Like Mekaneck and Buzz-Off, Moss Man was characterized as a spy, with the ability to blend into his surroundings. I remember being a little frustrated that I could still pick him out deep in my mother’s potted plants. His bright yellow belt gave him away every time.
It’s possible that Moss Man was based on the legendary Florida Moss Man – a creature said to roam Florida’s Withlacoochee State Forest.
Moss Man is very simple action figure. He’s a green Beast Man covered with green and yellow flock (small nylon particles), with a brown version of the mace weapon that came with Castle Grayskull. In fact, the only known prototype for Moss Man is just what you’d expect – he’s literally a Beast Man figure that someone at Mattel painted in green, brown and yellow, with some flock added over top top.
There are a few differences from the prototype to the production Moss Man. The prototype has forward-looking eyes and painted fangs. On the production Moss Man, the eyes are looking off to the side, and the fangs are painted over to give the impression of more human-like teeth. It seems to have been an effort to make the Beast Man face seem a little less angry. It was somewhat successful, although Moss Man still seems pretty intense:
The cross sell art seems to be derived from the vintage toy given his fangless teeth, however his eyes do look forward:
The illustrated scene on the back of his packaging was done by Dave Stevens, who also illustrated Stinkor and Spikor:
An injured Moss Man also appeared on the illustration on the back of Terror Claws Skeletor’s card:
Moss Man was also sold in the following gift sets (second image via Grayskull Museum):
I think it’s likely that both Moss Man and Stinkor were among the first new figures to be released in 1985. Their cross sell artwork shows up first on the back of vehicle packaging, along with the figures released from 1982-1984:
Moss Man is the second and final flocked toy in the vintage MOTU toyline. The first was Panthor. Panthor’s “fur” was much shorter and smoother, however.
The Argentinian Top Toys release of of Moss Man had painted fangs, like the prototype, and his mossy “fur” was quite long and luxurious.

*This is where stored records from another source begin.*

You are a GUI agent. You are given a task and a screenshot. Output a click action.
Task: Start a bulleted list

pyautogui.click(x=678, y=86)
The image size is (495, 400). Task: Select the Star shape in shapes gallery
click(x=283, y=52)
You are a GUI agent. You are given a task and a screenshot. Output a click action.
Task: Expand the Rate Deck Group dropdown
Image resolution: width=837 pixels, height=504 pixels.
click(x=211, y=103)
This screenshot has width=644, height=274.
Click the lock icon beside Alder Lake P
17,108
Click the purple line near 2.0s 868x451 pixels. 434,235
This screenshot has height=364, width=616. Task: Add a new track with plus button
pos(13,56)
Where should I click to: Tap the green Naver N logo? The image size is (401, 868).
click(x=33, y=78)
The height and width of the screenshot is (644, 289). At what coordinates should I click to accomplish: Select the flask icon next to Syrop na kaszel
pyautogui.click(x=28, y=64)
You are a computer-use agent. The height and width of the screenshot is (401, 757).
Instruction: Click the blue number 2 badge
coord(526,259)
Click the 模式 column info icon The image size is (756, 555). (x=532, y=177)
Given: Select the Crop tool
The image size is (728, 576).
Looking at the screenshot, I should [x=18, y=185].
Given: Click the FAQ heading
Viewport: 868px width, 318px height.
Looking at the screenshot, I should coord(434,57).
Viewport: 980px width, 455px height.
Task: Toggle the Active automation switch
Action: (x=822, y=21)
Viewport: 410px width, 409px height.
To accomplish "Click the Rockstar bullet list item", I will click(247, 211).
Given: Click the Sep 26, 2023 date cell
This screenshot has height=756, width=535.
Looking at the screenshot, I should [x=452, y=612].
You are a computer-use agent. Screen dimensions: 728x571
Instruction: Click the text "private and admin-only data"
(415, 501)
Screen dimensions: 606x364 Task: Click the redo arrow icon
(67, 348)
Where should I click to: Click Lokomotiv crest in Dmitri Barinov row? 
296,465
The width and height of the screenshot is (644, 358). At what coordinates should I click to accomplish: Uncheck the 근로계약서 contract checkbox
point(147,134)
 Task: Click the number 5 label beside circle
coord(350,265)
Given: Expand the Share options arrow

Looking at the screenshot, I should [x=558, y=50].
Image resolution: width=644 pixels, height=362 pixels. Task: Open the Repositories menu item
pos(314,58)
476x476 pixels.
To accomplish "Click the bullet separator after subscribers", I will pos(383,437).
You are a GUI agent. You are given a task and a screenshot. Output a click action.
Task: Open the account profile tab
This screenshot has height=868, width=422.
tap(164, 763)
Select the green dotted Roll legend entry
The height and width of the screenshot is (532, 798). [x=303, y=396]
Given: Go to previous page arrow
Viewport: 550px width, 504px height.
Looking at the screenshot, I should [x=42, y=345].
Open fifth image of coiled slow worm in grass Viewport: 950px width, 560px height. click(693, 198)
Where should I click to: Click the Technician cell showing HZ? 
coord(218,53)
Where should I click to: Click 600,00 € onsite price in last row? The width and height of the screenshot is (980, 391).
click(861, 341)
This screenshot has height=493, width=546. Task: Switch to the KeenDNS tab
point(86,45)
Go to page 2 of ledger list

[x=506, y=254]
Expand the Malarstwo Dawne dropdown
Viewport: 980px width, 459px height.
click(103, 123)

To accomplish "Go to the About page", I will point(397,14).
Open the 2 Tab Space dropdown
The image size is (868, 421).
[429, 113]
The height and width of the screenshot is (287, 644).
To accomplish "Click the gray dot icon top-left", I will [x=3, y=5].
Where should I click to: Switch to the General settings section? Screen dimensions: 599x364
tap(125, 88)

Although Errol McCarthy didn’t illustrate Moss Man’s cardback, he did produce this artwork intended for licensees. It features a very friendly-looking Moss Man with a more human-like face:
Moss Man and Stinkor were sold with the same mini comic – The Stench of Evil! In the story, Stinkor threatens Eternia’s wildlife with his rancid smell. Only Moss Man is able to overpower Stinkor with his pine fresh scent:
In the Filmation cartoon, Moss Man had the ability to talk to plants and transform his body:
Moss Man appears in a couple of great Earl Norem illustrations that were printed as posters for the US Masters of the Universe magazine:
In the UK Masters of the Universe Magazine, Moss Man was colored brown and gave lessons on manners to kids:
I’m not sure why, but it seems to me that the “cheap repaints” of the Masters of the Universe toyline are among the most memorable action figures. Faker, Stinkor and Moss Man were all entirely made from recycled molds, and yet they seem to be among the most memorable figures in the toyline. Maybe it’s because Mattel tried to make up for that fact by giving them audacious colors (Faker), a powerful and funky smell (Stinkor) or prickly “fur” (Moss Man).